Posted:August 25, 2006

Author’s Note: There is zipped HTML and Javascript code that supports the information in this post. If you develop improvements, please email Mike and let him know of your efforts.


Download Language Translator 2 and JS code file Click here to download the zipped file (2 KB)

Due to a recommendation by BrightPlanet’s lead programmer, Will Bushee, I was also turned to another online translation service from Applied Language (AL). In addition to the nine languages handled by Google in its English translations covered in my previous post, AL adds Russian and Dutch. And, so, again with Graham Beynon’s able Javscript assistance, my online translation system has now been expanded to 11 languages — Arabic, Chinese (simplified and traditional), Dutch, French, German, Italian, Japanese, Korean, Portuguese, Russian and Spanish — in two services. Thanks again, guys!

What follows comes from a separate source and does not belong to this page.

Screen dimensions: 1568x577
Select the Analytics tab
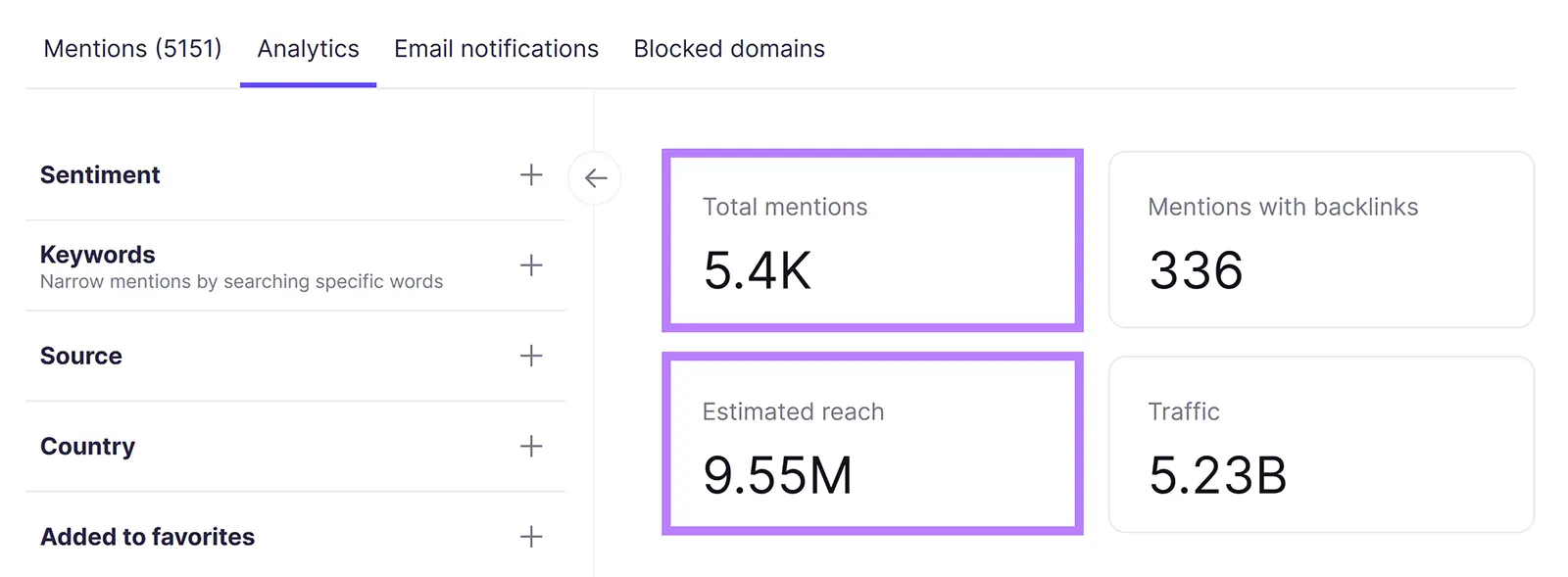click(307, 48)
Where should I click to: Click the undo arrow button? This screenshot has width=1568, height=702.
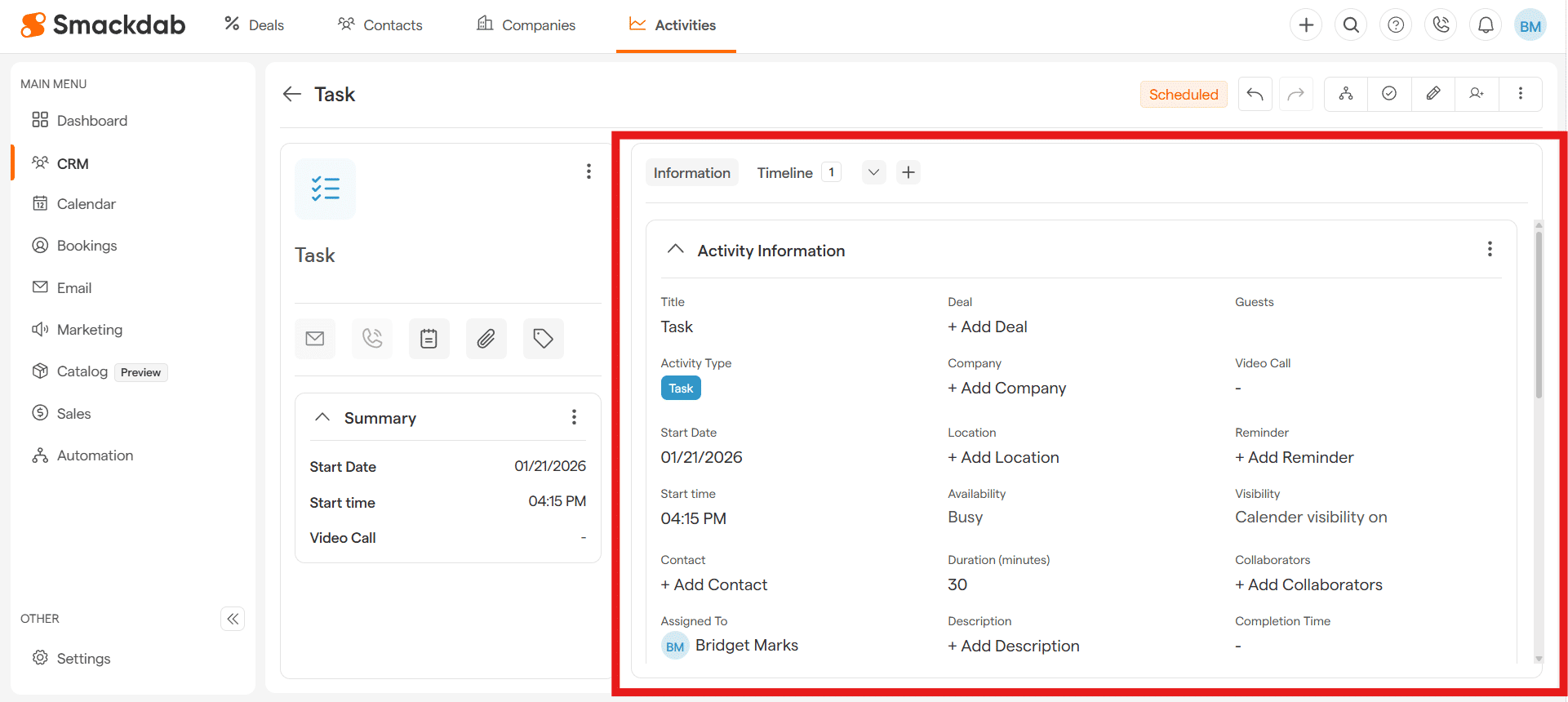[x=1255, y=95]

This now allows you, the user, to directly compare translation quality, which both services acknowledge as being less than perfect. It will also enable me over time to see which of the services and for which languages readers of my site prefer.

An Example Comparison

My earlier post drew some criticism of machine translation from Graham Higgins, using the example of his sister-in-law’s German Web site translated to English. To test some of these changes myself, I decided to roundtrip both the Google and Applied Language services for my site, arbitrarily picking Portuguese for the example. I began with some text from my online bio, using simple cut-and-pastes with no HTML formatting on a base of about 150 words:

Michael K. Bergman is a co-founder, chief technology officer, and chairman of BrightPlanet Corporation, and a Web scientist.

Mr. Bergman began his professional career in the mid-1970s as a project director for the U.S. EPA for a major energy study called the Coal Technology Assessment (CTA). He later taught in the Graduate School of Engineering at the University of Virginia and was a fellow in the Energy Policies Study Center. Mr. Bergman joined the American Public Power Association in 1982 and was soon promoted to director of energy research. He quadrupled the trade association’s voluntarily supported R&D program to 500 members.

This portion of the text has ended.